Available records Start Marker
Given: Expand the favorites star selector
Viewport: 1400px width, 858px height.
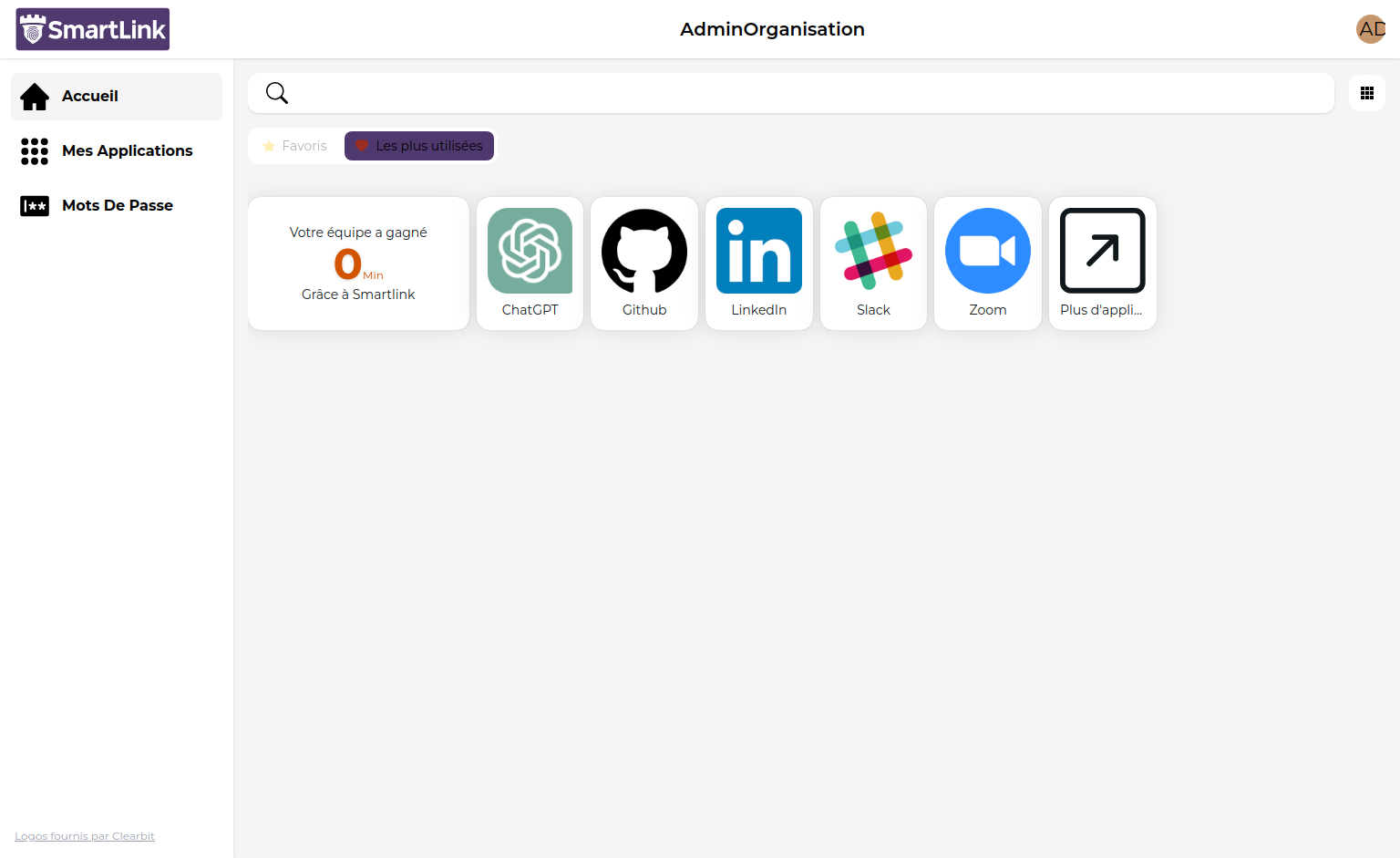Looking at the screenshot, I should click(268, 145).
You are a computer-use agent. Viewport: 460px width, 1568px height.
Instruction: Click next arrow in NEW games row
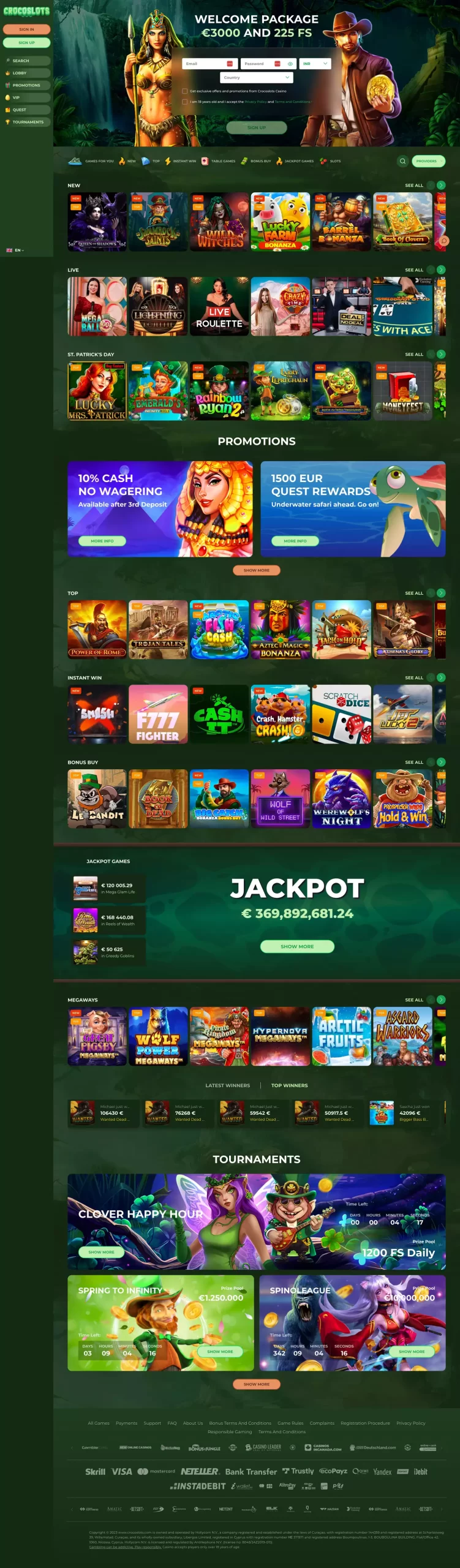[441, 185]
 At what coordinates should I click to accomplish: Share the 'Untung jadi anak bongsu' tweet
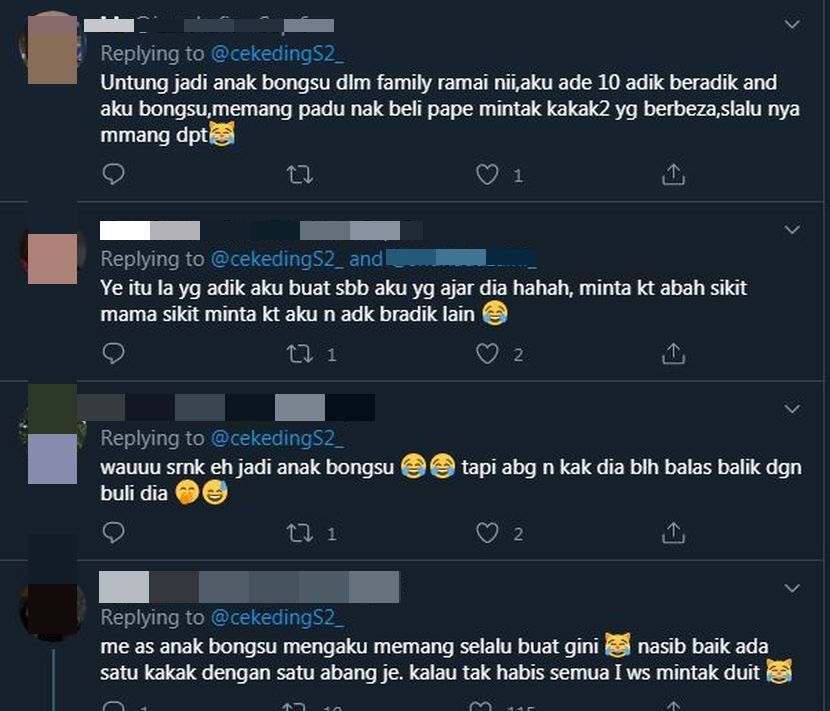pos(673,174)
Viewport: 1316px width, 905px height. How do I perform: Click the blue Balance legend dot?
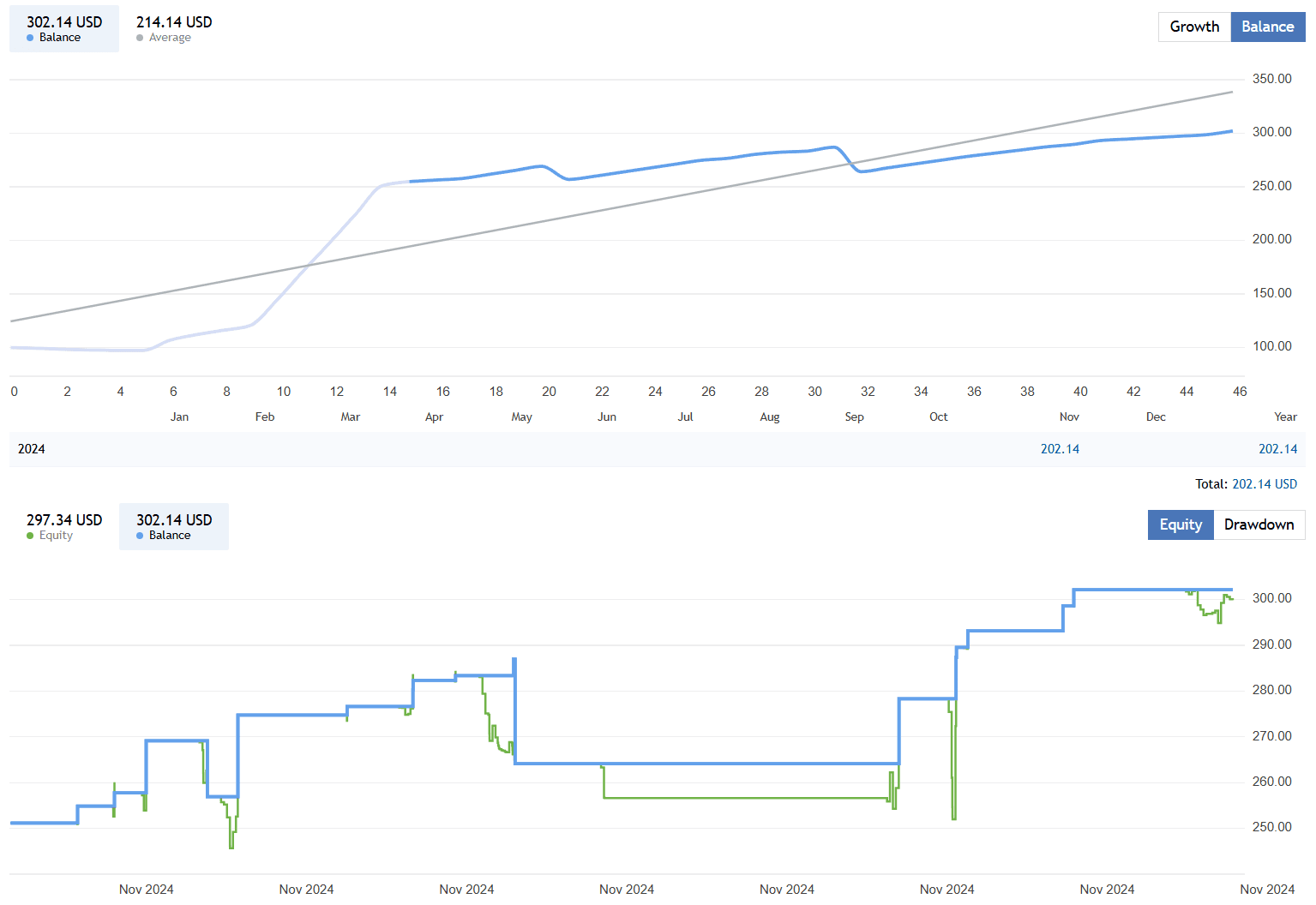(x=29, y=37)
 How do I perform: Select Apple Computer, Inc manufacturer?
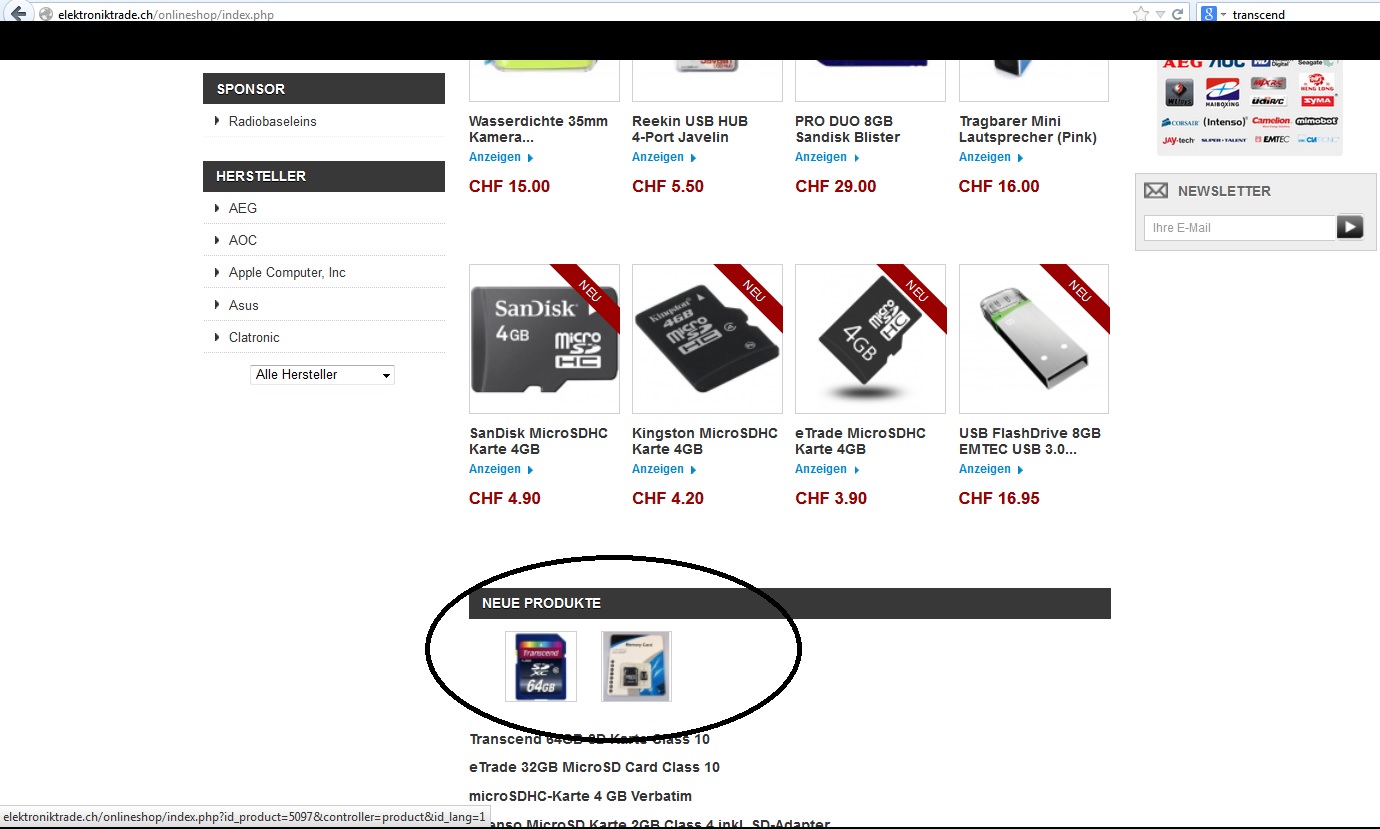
Available records End Marker
Assigned task =>
The entries above need an exact copy without their pictures.

Answer to this task =>
Given: Expand the favorites star selector
Viewport: 1400px width, 858px height.
Looking at the screenshot, I should click(268, 145).
You are a computer-use agent. Viewport: 460px width, 1568px height.
Instruction: Click next arrow in NEW games row
[441, 185]
 At what coordinates should I click to accomplish: Share the 'Untung jadi anak bongsu' tweet
pos(673,174)
Viewport: 1316px width, 905px height. How do I perform: Click the blue Balance legend dot?
(x=29, y=37)
 How do I perform: Select Apple Computer, Inc manufacturer?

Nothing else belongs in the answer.